Grandpa's fruit bowl

Snacks are very important for little kids. Little bellies have trouble holding enough food to fuel their active lives with just three meals a day, so nutritious snacks ensure they get all the vitamins, minerals and calories they need. Most kids do well with 2-3 snacks per day in between meals. However, it’s easy for these fun little mini-meals to get out of hand and cause you more stress than they should. Let’s see if we can reduce the food battles!
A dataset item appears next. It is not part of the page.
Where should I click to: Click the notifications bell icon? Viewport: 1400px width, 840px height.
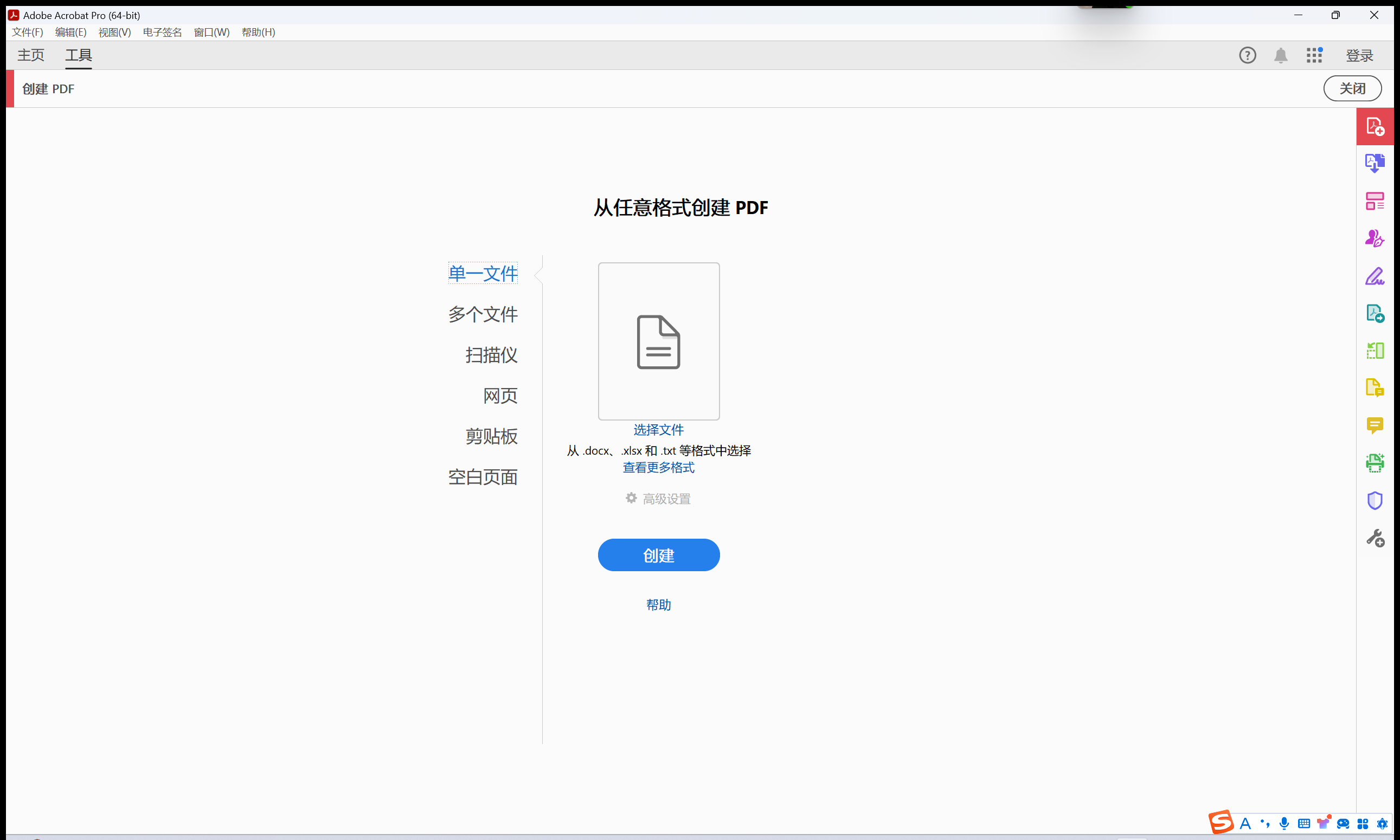pyautogui.click(x=1281, y=55)
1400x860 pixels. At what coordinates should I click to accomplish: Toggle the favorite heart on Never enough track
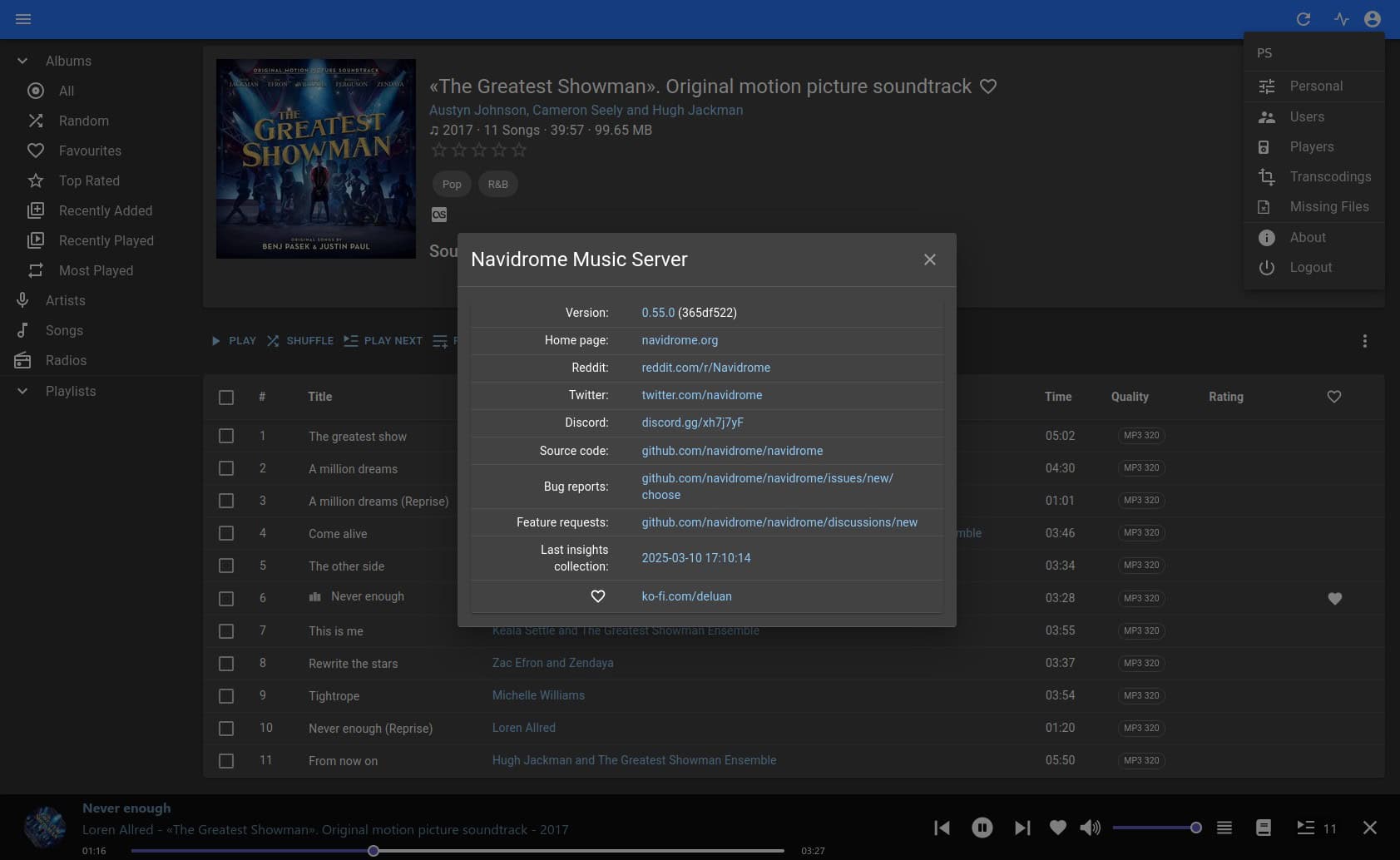point(1335,598)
Do you feel like your kids are constantly asking for snacks, but then never seem to be hungry enough for real meals? Here are a few hints:

  • Specify snack time: While it’s fun and easy to graze all day long, it wrecks havoc with honoring our hunger-fullness cues. If kids are allowed to snack all day long, meals turn into mini-snacks too and they struggle learning what an appropriate level of hunger is before eating. We want kids to learn those valuable skills and also eat up at mealtime, so limiting snacks to only the 2-3 specific “snack times” each day can help. If your kid has had a good sized snack and they ask for another 30-60 minutes later, remind them they already had their snack and that the next meal will be soon. Then find a really good distraction!
  • Have a location for snack time: Snacking while playing or walking around the house is the kid’s version of distracted eating (like watching TV during meals for adults). Also, snacking can fill another need (like boredom or emotional needs) and fill them up before meals when they weren’t even truly hungry to begin with. Limiting snacks to specific locations like the kitchen table, the high chair or the car seat helps kids focus on learning their hunger-fullness cues as well as help them develop good habits for life.
  • Provide healthy snacks: The snacks that are advertised in the media look fun, but rarely are truly healthy snacks. Remember, snacks aren’t just “filling the hole.” Kids are hungry so often because they are growing and are active! They need real food to meet the demands their bodies have! Often kids will eat more quantity of lower quality foods trying to fill the needs their bodies have. That fills them up on empty calories so they don’t have room for nutritious meals. Providing quality snacks reduces the quantity of the snack they need, allowing more room for meals later. Providing nutrient dense snacks can stop the snack-battle cycle! See tomorrow’s post for kids about how to plan the perfect, healthy snack.
  • Limit calorie-dense drinks: Now, I don’t want to ruffle any feathers here, but there is no room for juice, soda, or other calorie-dense drinks besides milk in a kid’s diet. Sorry, but the calories they need to fill are valuable! I know the juice seems counterintuitive as a poor choice, but kids need fruit because of the vitamins, minerals, but especially the fiber. It fills them up and makes them feel full proportionate to the calories they just ate. Juice does not have that filling property and fills kids with calories without improving their satiety (fullness). Kids who have access to juice or soda to sip on all day are often getting their day’s worth of calories before dinner, so it’s no wonder they don’t want to eat! Saving milk for snacks and meals will help improve mealtime appetite too.

I hope one or more of these hints may be the key to helping reduce snacking stress and improve your kids’ appetite for meals! I would love to hear other ideas that have helped your family.